**RECORD EXCERPTS:**

= = = = = = =

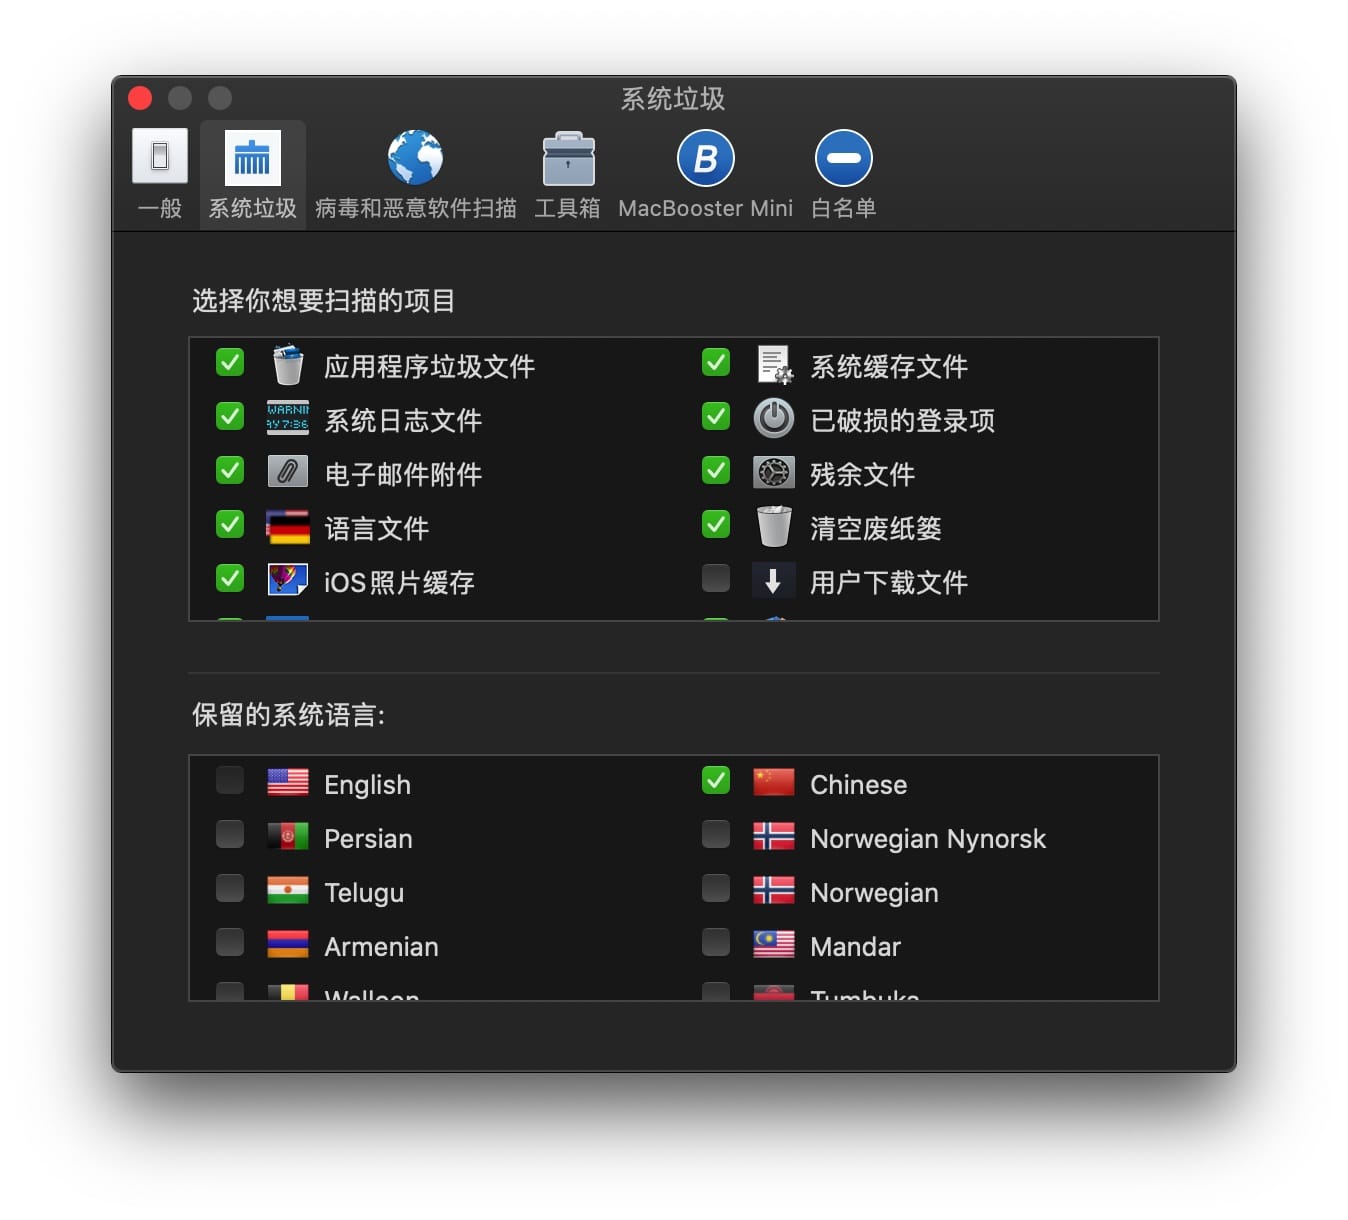The image size is (1348, 1220).
Task: Tick the Norwegian Nynorsk checkbox
Action: click(x=716, y=835)
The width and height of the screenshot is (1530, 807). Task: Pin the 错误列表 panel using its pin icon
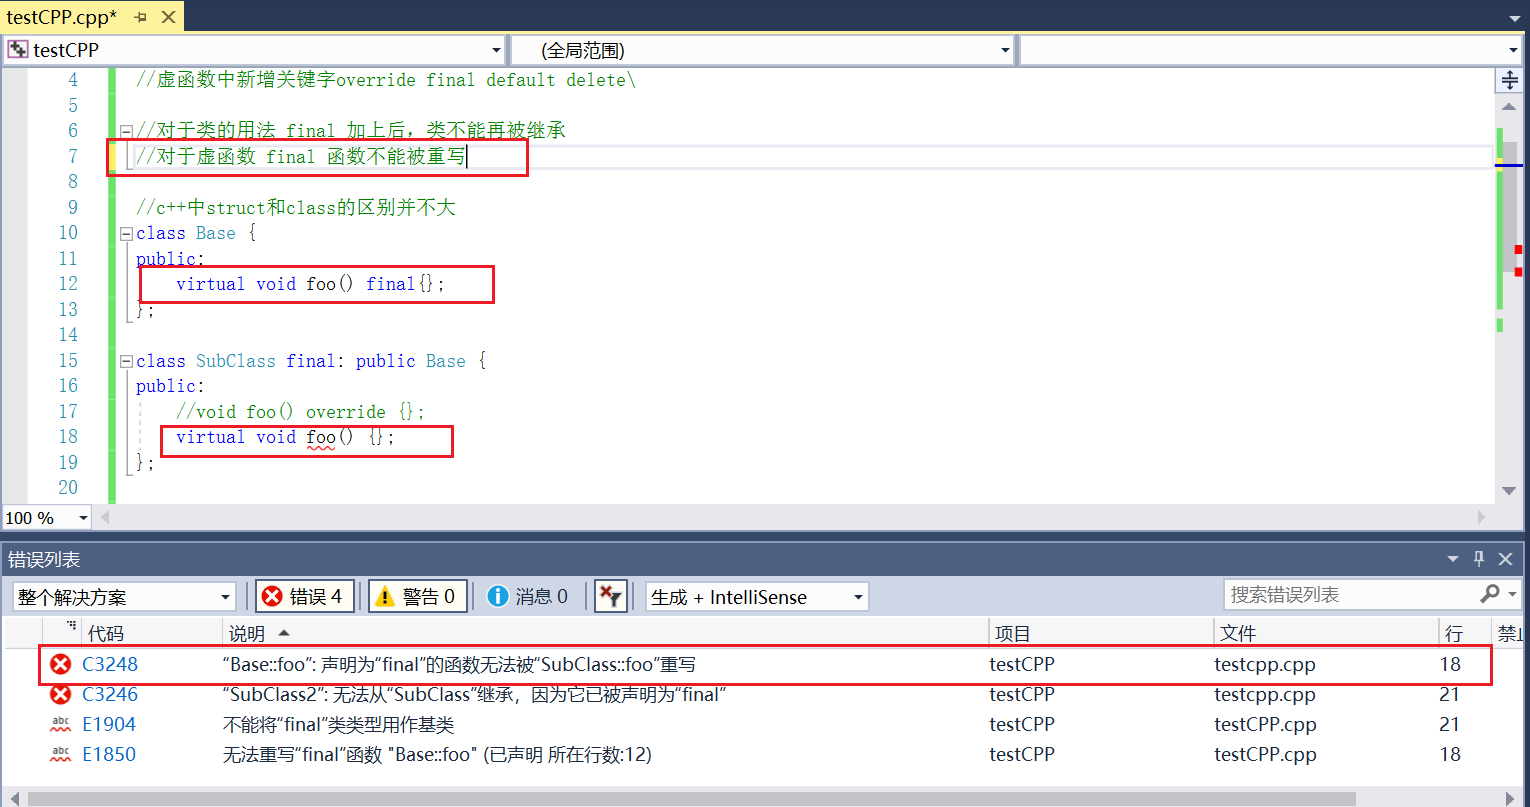coord(1478,559)
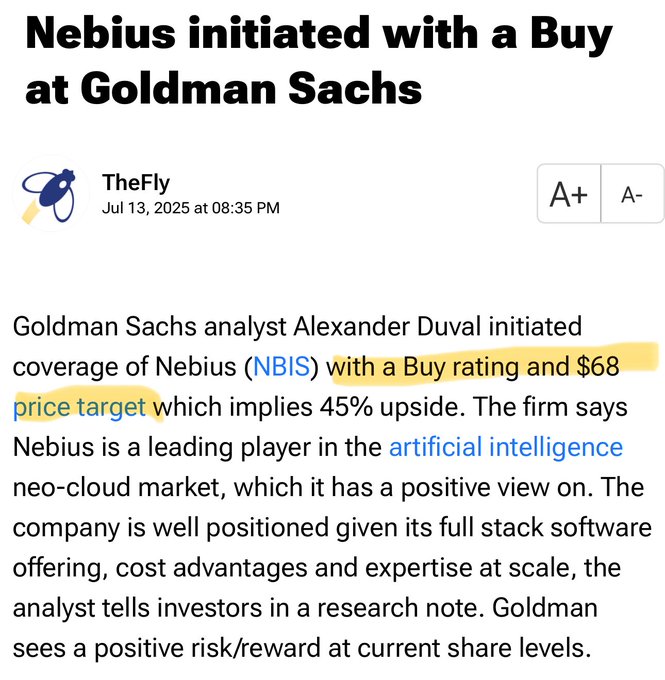
Task: Open the NBIS ticker link
Action: point(282,366)
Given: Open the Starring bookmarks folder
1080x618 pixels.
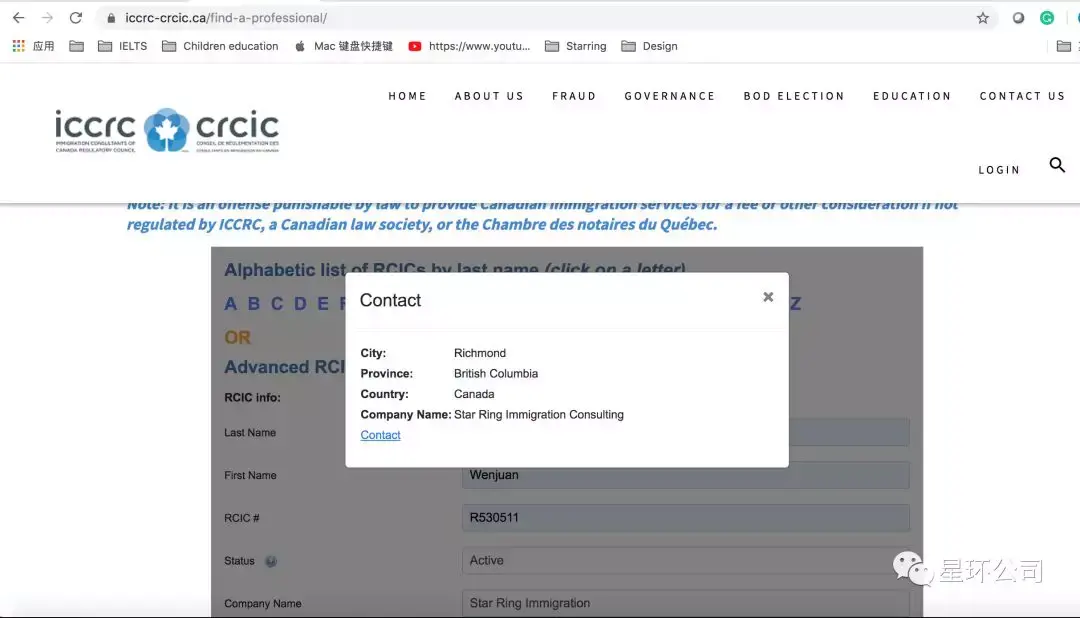Looking at the screenshot, I should coord(586,45).
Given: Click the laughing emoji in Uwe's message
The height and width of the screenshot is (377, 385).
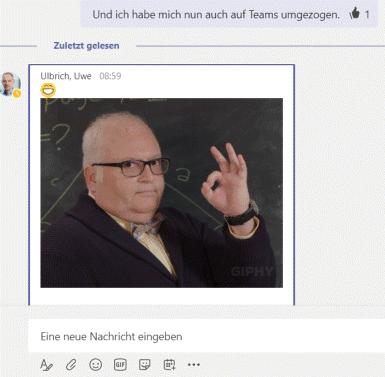Looking at the screenshot, I should coord(48,90).
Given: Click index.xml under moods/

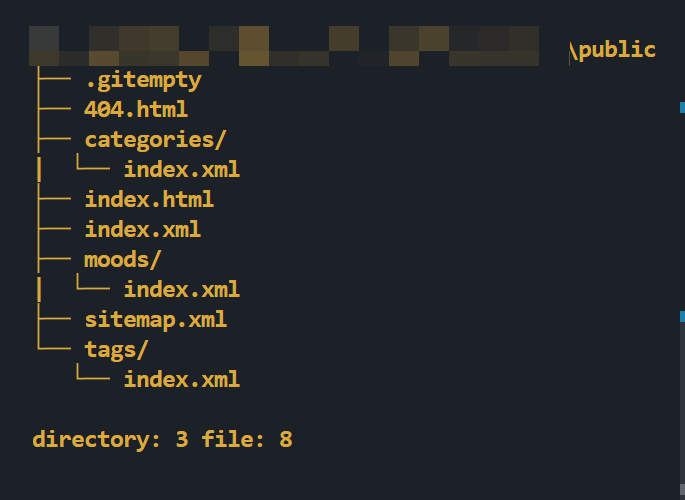Looking at the screenshot, I should tap(182, 290).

= = = = = = =

Write out the data again with "Given" swapped for "Instruction" throughout, changing nothing else, and leave out the pictures.

The image size is (1348, 1220).
Task: Tick the Norwegian Nynorsk checkbox
Action: click(x=716, y=835)
The width and height of the screenshot is (1530, 807). Task: Pin the 错误列表 panel using its pin icon
coord(1478,559)
Task: Open the NBIS ticker link
Action: point(282,366)
Instruction: Open the Starring bookmarks folder
1080x618 pixels.
Looking at the screenshot, I should coord(586,45).
Instruction: Click the laughing emoji in Uwe's message
The height and width of the screenshot is (377, 385).
Looking at the screenshot, I should coord(48,90).
Instruction: Click index.xml under moods/

Looking at the screenshot, I should tap(182, 290).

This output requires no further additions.